Git Product home page Git Product logo

Comments (19)

ibnesayeed avatar ibnesayeed commented on May 31, 2024

I usually test in isolated docker containers and I didn't notice anything unusual, except it is talking longer than memory backend. Additionally, the integration test is taking noticeably longer as it needs to train about 7K instances, classify 1K instances, untrain 2K instances, and classify 1K instances again, both for Memory Redis. If the Redis is not running or cant connect, those tests are skipped. I think the lag is coming from the periodic save operations when Redis tries to log the write operations into dump.rdb file. However, since we don't need persistence on disk, we can disable this behavior. I will give it a try and will see if the speed improves.

from classifier-reborn.

Ch4s3 avatar Ch4s3 commented on May 31, 2024

Let try disabling that. If the slower tests are mostly due to the larger test case, I'm fine with that. We aren't running tons of builds back to back, so I think better test quality beats speed here.

from classifier-reborn.

ibnesayeed avatar ibnesayeed commented on May 31, 2024

Data size does affect the testing time. I have refactored the code to make it configurable as constants rather than hard coding numbers in the test itself.

TRAINING_SIZE = 4000, TESTING_SIZE = 1000 => About 17 sec.
TRAINING_SIZE = 1000, TESTING_SIZE = 100 => About 4 sec.

from classifier-reborn.

ibnesayeed avatar ibnesayeed commented on May 31, 2024

I would much prefer to move the backend initialization and configuration to be run once per test suit rather than for each test case. However, MiniTest does not provide this functionality out of the box. It is possible with custom runner though.

from classifier-reborn.

Ch4s3 avatar Ch4s3 commented on May 31, 2024

If you're willing to write a custom runner, I'm open to it. The only reason we use minitest is b/c it was originally done with test unit.

from classifier-reborn.

ibnesayeed avatar ibnesayeed commented on May 31, 2024

If you're willing to write a custom runner, I'm open to it. The only reason we use minitest is b/c it was originally done with test unit.

I am fairly new to actually writing tests, so I will have to understand the dynamics of what is involved and how would that custom runner work. Test unit had various lifecycle callback methods including before and after each test case and suit, but for some reason Minitest decided not to have them available. I initially tried writing an initialize method in my test class, but it turned out that it was going to be called for each test case, so it was not going to help. However, we can perhaps cache the instance variable that holds the reference to Redis backend.

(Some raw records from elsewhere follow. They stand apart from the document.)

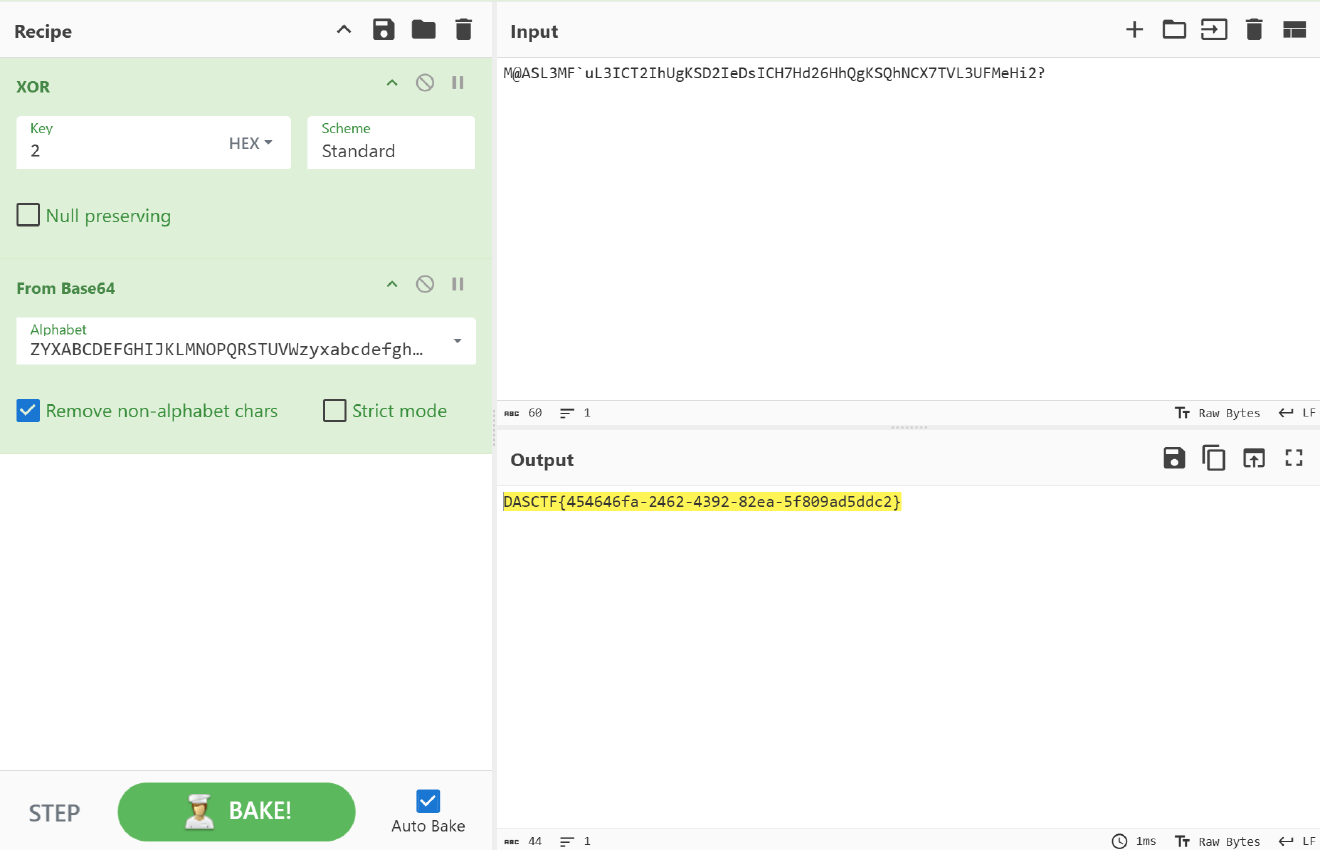Collapse the From Base64 operation
Image resolution: width=1320 pixels, height=850 pixels.
click(391, 284)
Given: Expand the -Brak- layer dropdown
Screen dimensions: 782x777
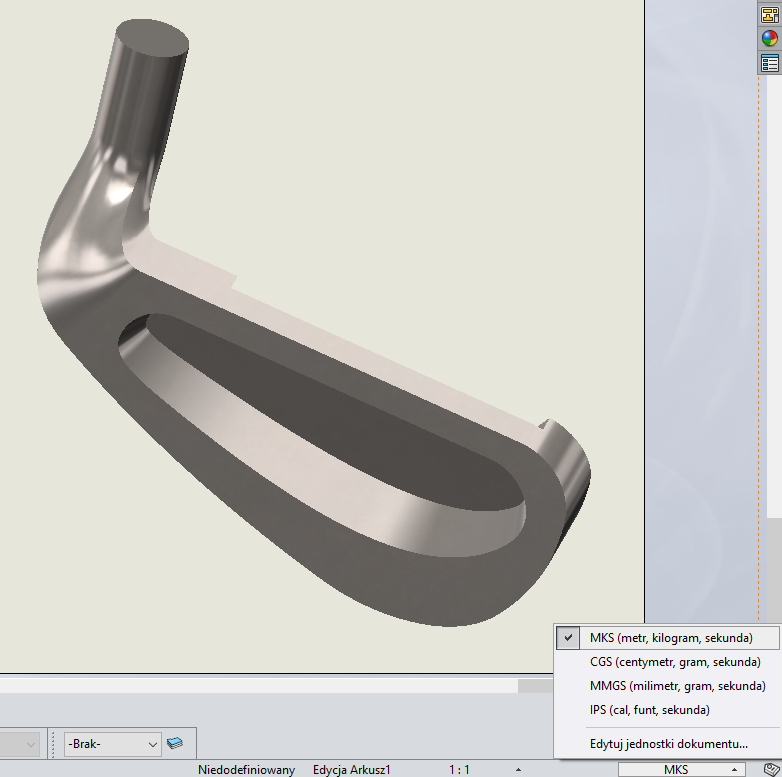Looking at the screenshot, I should pyautogui.click(x=152, y=744).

On the other hand, I feel like it will be a micro-optimization, because currently the slowest test is the integration one with lots of data.

That said, #97 can still be merged and we can revisit custom runner option later.

from classifier-reborn.

Ch4s3 avatar Ch4s3 commented on May 31, 2024

I'll leave this open for now so we can continue to discuss and explore.

from classifier-reborn.

ibnesayeed avatar ibnesayeed commented on May 31, 2024

It looks like writing the custom runner will not benefit us in this case. I did some experiments and here are my findings:

  • Caching instance variables (such as @redis_backend or @classifier) that are defined in the setup method is not going to help because each test case runs as independent instance with its own initialization.
  • Changing those instance variables to class variables (such as @@redis_backend) would allow caching, but does not improve the over all execution time (evident from the empirical results).
  • Connecting to the Redis server and creating the @redis_backend instance variable takes less than 0.3ms on my machine (average ≈0.25ms). We are currently running 23 tests that require @redis_backend. We are also creating an @alternate_redis_backend each time (though it is only needed in some tests). This means we are attempting to connect to Redis 23 * 2 = 46 times. The total time would be around 23 * 2 * 0.25 = 11.5ms.
  • Now, is it really worth the effort? Needless to mention the added complexity it will bring in the test code along with the ugliness of putting data in the class rather than instances.

from classifier-reborn.

Ch4s3 avatar Ch4s3 commented on May 31, 2024

Excellent profiling. I'd say based on your results, it's safe to close this.

from classifier-reborn.

ibnesayeed avatar ibnesayeed commented on May 31, 2024

The integration test is where all the time is consumed, here are some stats based on different values of training and testing data sizes (time values are sum of Memory and Redis backends for the same task):

TRAINING_SIZE = 4000
TESTING_SIZE = 1000

Load data (tarining: 4000) + (testing: 1000) => 2.80472ms
Train 4000 records => 5790.959149ms
Test 1000 records => 2065.361196ms
Untrain 2000 records => 6426.361111ms
Test 1000 records => 2320.733856ms

Time spent in Memory classifier => 410.059577ms
Time spent in Redis classifier => 16948.311882ms
TRAINING_SIZE = 1000
TESTING_SIZE = 100

Load data (tarining: 1000) + (testing: 100) => 0.760892ms
Train 1000 records => 1522.433455ms
Test 100 records => 200.561411ms
Untrain 500 records => 1623.415373ms
Test 100 records => 193.476481ms

Time spent in Memory classifier => 85.74332ms
Time spent in Redis classifier => 3573.399931ms
TRAINING_SIZE = 100
TESTING_SIZE = 10

Load data (tarining: 100) + (testing: 10) => 0.11450099999999999ms
Train 100 records => 151.393102ms
Test 10 records => 22.735926ms
Untrain 50 records => 187.779914ms
Test 10 records => 18.576174ms

Time spent in Memory classifier => 10.057782ms
Time spent in Redis classifier => 363.12243900000004ms

from classifier-reborn.

Ch4s3 avatar Ch4s3 commented on May 31, 2024

Cool. Let's keep an eye on it. I think after #97 its pretty good.

from classifier-reborn.

ibnesayeed avatar ibnesayeed commented on May 31, 2024

I have added some more data in the previous comment to indicate how much accumulative time the integration test took individually in both the backends. It looks like Memory is about 40 times faster than Redis, but obviously the benefit of Redis is in persistence and collaboration.

from classifier-reborn.

Ch4s3 avatar Ch4s3 commented on May 31, 2024

not terribly surprising. We may want to document that.

from classifier-reborn.

ibnesayeed avatar ibnesayeed commented on May 31, 2024

not terribly surprising. We may want to document that.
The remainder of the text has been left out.